Results: Sixty-eight patients were enrolled between 2/2003 and 2/2008, but 3 were removed before transplant because of disease progression or infection. The diagnoses included lymphoma (n=27; 10 FL, 6 DLBCL, 6 PTCL and 5 HL), AML (n=14), MDS (n=12), MM (n=5), MPD (n=4) and ALL (n=3). The median age of the patients (56 y vs. 55 y) and the median number of CD34+ cells infused (3.7 x106 /kg vs. 3.1 x106 /kg) were similar in the CSP and TAC arms. The median day of neutrophil engraftment in both arms was day 11. The proportion of patients in the CSP or TAC arm who achieved complete chimerism in CD3+ cell fraction on days 28, 56 and 90 was, respectively, 61% vs. 48%, 80% vs. 76% and 80% vs. 97%. Grade 4 RRT was hepatic disease (n=1, CSP arm), and grade 3 RRT included cardiac (n=1, CSP), renal (n=1, CSP), hepatic (n=2, CSP), oral mucosal (n=1, TAC) and gastrointestinal disease (n=4, CSP vs. n=3, TAC). The incidence of grade II-IV acute GVHD in the TAC arm was significantly lower than that in the CSP arm (Table & Figure). The incidences of grade III-IV acute GVHD and extensive chronic GVHD were not significantly different between the two arms. The non-relapse mortality (NRM) in the TAC arm was significantly lower than that in the CSP arm. The causes of death that contributed to NRM were infection in 6 (CSP arm), GVHD in one (CSP), ARDS in one (TAC) and lung cancer in one (CSP). The relapse rate and relapse-related mortality were not significantly different between the two arms. The median follow-up for surviving patients was 1295 days (169-1954). The overall survival (OS) and progression-free survival (PFS) rates in the TAC arm tended to be higher than those in the CSP arm.
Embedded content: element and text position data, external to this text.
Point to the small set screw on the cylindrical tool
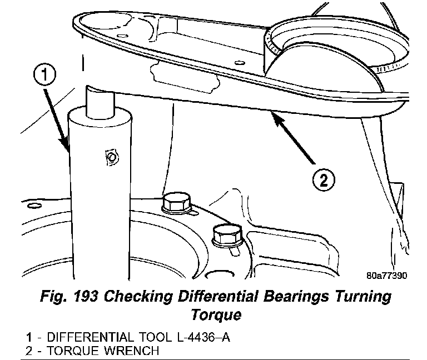click(110, 157)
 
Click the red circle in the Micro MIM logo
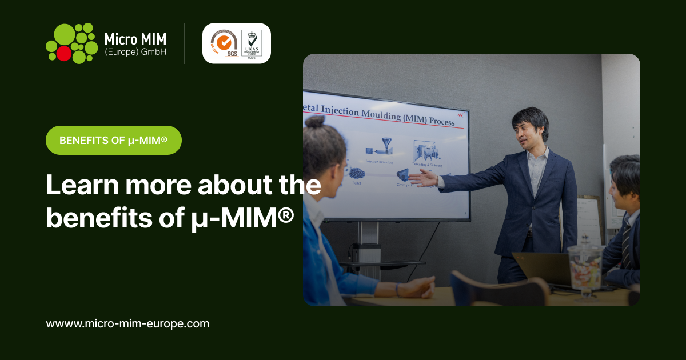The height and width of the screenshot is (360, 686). point(64,53)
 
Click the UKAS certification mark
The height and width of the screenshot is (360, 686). point(252,43)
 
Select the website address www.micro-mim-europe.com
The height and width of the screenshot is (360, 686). point(127,323)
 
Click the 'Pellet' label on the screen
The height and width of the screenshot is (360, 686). point(357,183)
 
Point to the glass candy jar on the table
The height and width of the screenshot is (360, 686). point(584,269)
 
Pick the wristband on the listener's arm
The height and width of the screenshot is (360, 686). point(396,289)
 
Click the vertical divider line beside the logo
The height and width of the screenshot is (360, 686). point(184,43)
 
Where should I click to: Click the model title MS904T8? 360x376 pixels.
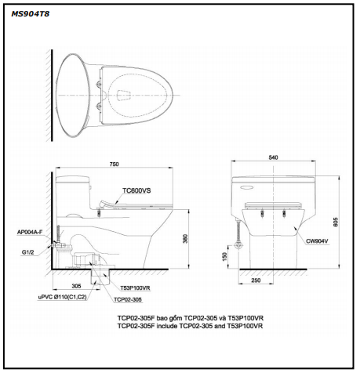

Conclusions: A regimen with TAC alone without MTX as GVHD prophylaxis was associated with significantly lower rates of grade II-IV acute GVHD and NRM compared to a regimen with CSP alone after RIST from a MRD. OS and PFS with TAC alone tended to be higher than those with CSP alone. Nevertheless, these results must be considered with care due to the small number of patients, and the optimal use of both drugs is still under investigation. A large-scale RCT to identify suitable GVHD prophylaxis in the RIST setting is warranted.
Table: Study Outcomes
| CSP arm (n=33) | TAC arm (n=32) | P |
Grade II-IV acute GVHD | 64% | 39% | 0.040 |
Grade III-IV acute GVHD | 30% | 23% | N.S |
Extensive chronic GVHD | 63% | 61% | N.S |
1-year/3-year NRM | 26%/38% | 0%/5% | 0.008 |
1-year/3-year relapse | 35%/43% | 25%/49% | N.S |
1-year/3-year relapse mortality | 27%/33% | 10%/42% | N.S |
1-year/3-year OS | 57%/45% | 90%/56% | 0.135 (0.039*) |
1-year/3-year PFS | 48%/35% | 75%/48% | 0.120 (0.047*) |
P value was evaluated with logrank test or Wilcoxon test*.